Título: Partiu de Lula a ordem para suspender cartilha
Autor: João Domingos
Fonte: O Estado de São Paulo, 06/05/2005, Nacional, p. A10

BRASÍLIA - Partiu do presidente Luiz Inácio Lula da Silva a ordem para a Secretaria dos Direitos Humanos suspendesse a distribuição da cartilha Politicamente Correto & Direitos Humanos. Na terça-feira, em cerimônia no Palácio do Planalto para a expansão da capacidade produtiva da Açominas, o presidente Lula chamou alguns ministros e auxiliares e perguntou o que achavam da cartilha. Sem esperar resposta, o próprio Lula disse: "Acho um absurdo, uma perda de tempo e um gasto desnecessário de dinheiro." Em seguida, perguntou ao secretário Nilmário Miranda por que "peão" é uma palavra pejorativa. "Mas Nilmário, eu sou um peão e não me importo com isso. E também chamo as pessoas de peão", disse Lula, de acordo com relato de um dos presentes ao encontro. Em seguida, Lula determinou que toda a publicação fosse recolhida. Mais tarde, num encontro com os ministros que formam o núcleo central do governo, eles e Lula ridicularizaram a cartilha, por tê-la na condição de "bobagem, uma perda de tempo e um irradiador de confusão sem motivo algum".

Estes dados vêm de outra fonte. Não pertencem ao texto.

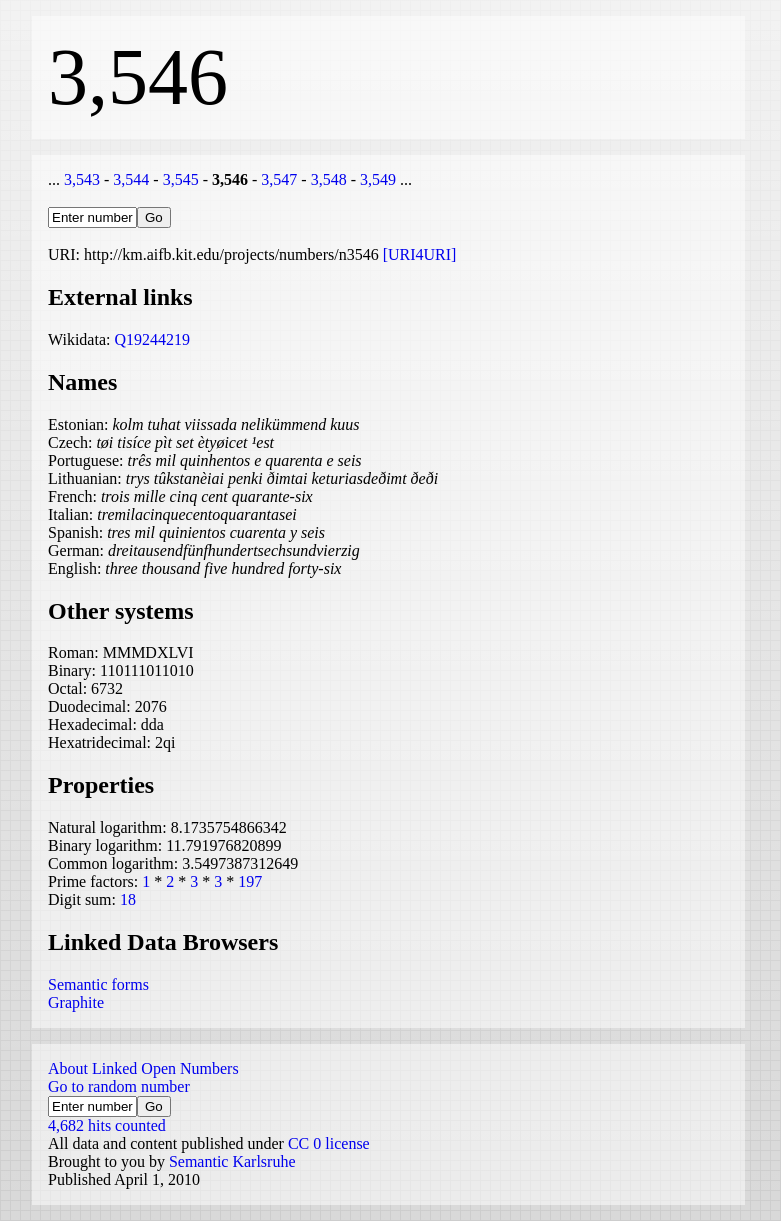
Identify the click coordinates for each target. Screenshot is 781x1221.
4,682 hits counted (107, 1125)
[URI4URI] (420, 254)
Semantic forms (98, 984)
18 (128, 899)
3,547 (279, 179)
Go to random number (119, 1086)
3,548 (329, 179)
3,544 (131, 179)
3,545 (181, 179)
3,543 (82, 179)
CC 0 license (329, 1143)
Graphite (76, 1002)
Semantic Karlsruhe (232, 1161)
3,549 (378, 179)
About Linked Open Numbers (143, 1068)
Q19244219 (152, 339)
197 (250, 881)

A cartilha tem 96 expressões condenadas por terem sido consideradas pejorativas pela Secretaria dos Direitos Humanos. Entre elas, expressões e palavras muito populares, faladas em todas as regiões do País, como "a coisa ficou preta", "sapatão", "cabeça-chata", "comunista", "peão", "barbeiro", "palhaço", "xiita" e até "funcionário público".

Em suas indagações sobre o conteúdo da cartilha, Lula ouviu ainda de um amigo a opinião de que os termos da Politicamente Correto poderiam resultar em enxurrada de ações de indenização contra o governo. "É só alguém arrumar um advogado esperto e ficar esperando a hora de pedir a indenização, sob o argumento de que determinado termo o ofendeu, porque consta da cartilha."

O próprio Lula usa mais do que "peão" - ou "peãozada" - em suas falas. Na entrevista coletiva que concedeu há uma semana, ele se referiu a "xiitas", um dos ramos do islamismo, no sentido usado no Brasil: de pessoas radicais. O termo é desaconselhado pela cartilha por não se referir ao Islã, mas a políticos ou sindicalistas radicais e inflexíveis.

O Comitê Nacional dos Direitos Humanos vai analisar o conteúdo da cartilha e dar novo parecer, a pedido do ministro Nilmário Miranda. Mas no governo há quem duvide de que ela volte a circular depois da reação do presidente Lula. A cartilha foi editada por convênio da secretaria com a Fundação Universitária de Brasília (Fubra). A impressão dos 5 mil exemplares da primeira - e já histórica - edição custou cerca de R$ 30 mil. O texto final foi do jornalista Antonio Carlos Queiroz, vice-presidente do Sindicato dos Jornalistas.